Httpx: ResourceWarning: unclosed transport <_SelectorSocketTransport fd=6> (asyncio only)

Created on 26 Feb 2020  ·  16Comments  ·  Source: encode/httpx

References: https://github.com/encode/httpx/issues/550

On 0.11.1 and current HEAD 50d337e807839c21e796fd8b01c67d8a672a9721 I'm getting:

$ ipython
Python 3.8.0 (default, Dec 12 2019, 09:56:28) 
Type 'copyright', 'credits' or 'license' for more information
IPython 7.12.0 -- An enhanced Interactive Python. Type '?' for help.
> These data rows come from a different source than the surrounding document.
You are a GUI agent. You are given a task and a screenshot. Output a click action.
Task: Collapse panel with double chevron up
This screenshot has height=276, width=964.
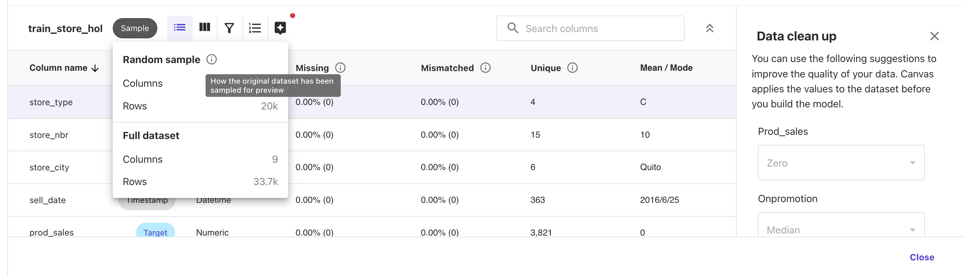709,28
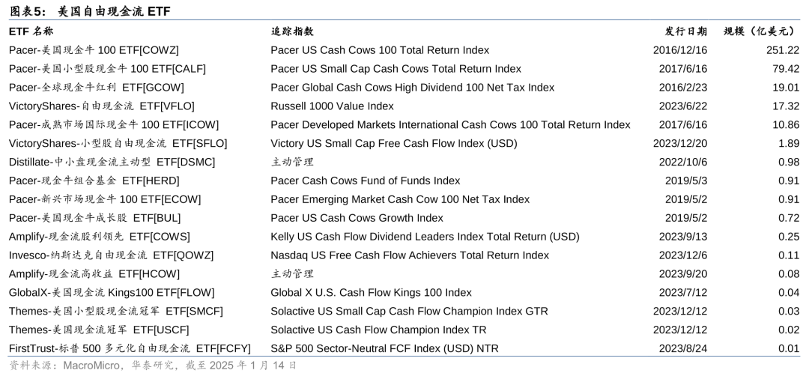
Task: Click the source note mentioning MacroMicro
Action: (x=153, y=366)
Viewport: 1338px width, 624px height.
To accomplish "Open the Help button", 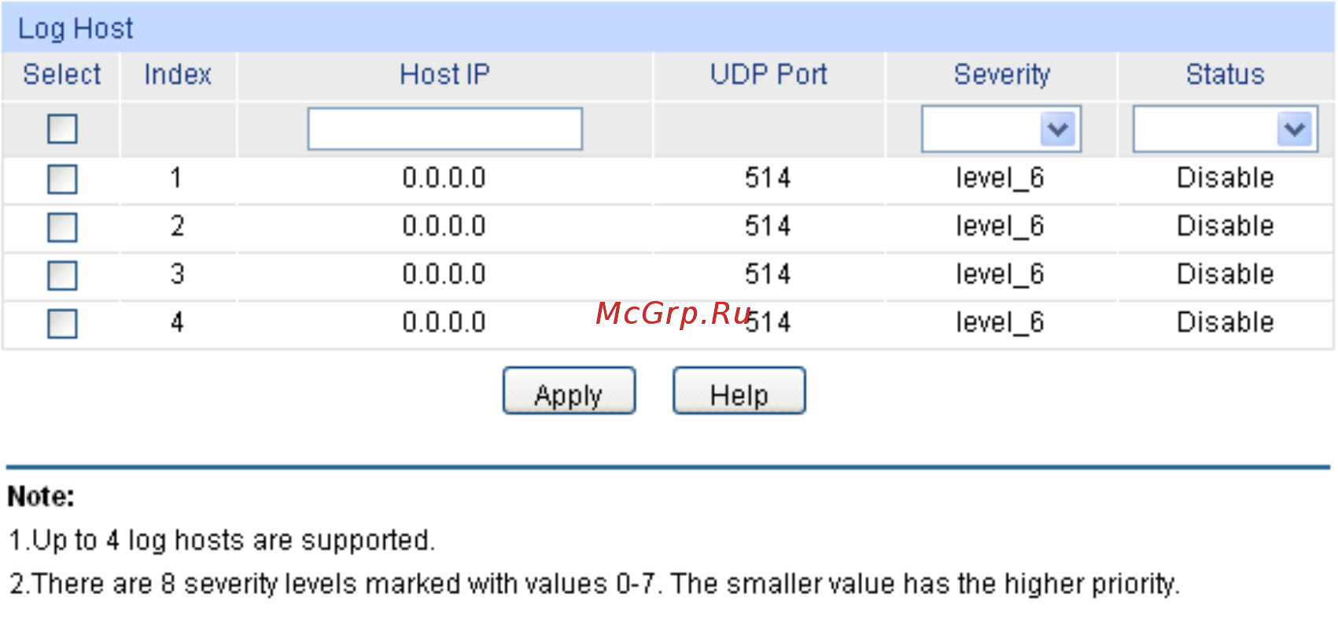I will coord(739,391).
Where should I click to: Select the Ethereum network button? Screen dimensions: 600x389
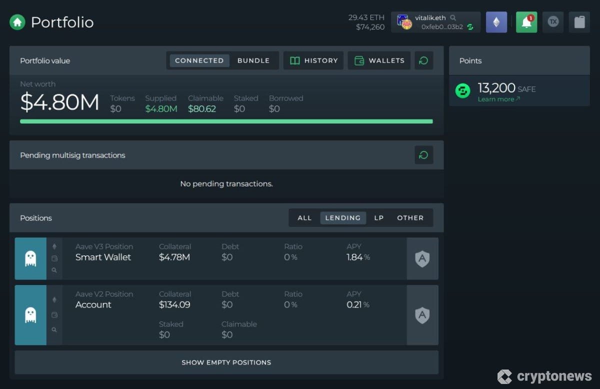tap(497, 22)

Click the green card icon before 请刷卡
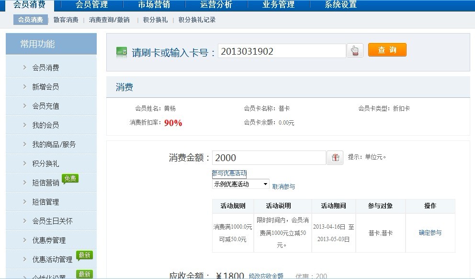click(122, 52)
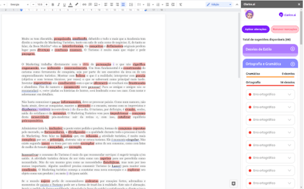This screenshot has height=189, width=304.
Task: Decrease font size with minus button
Action: coord(33,4)
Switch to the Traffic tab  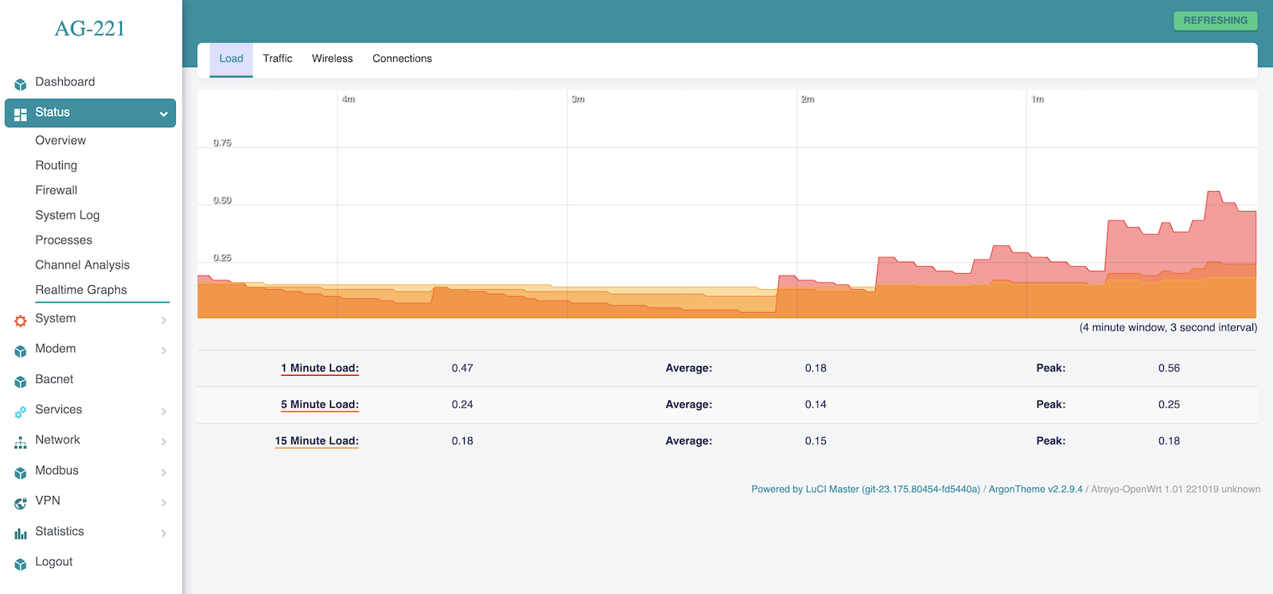(x=278, y=59)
In [1]: import httpx                                                                                                                                           

In [2]: async with httpx.AsyncClient() as client: 
   ...:     r = await client.get('https://www.example.org/')                                                                                                   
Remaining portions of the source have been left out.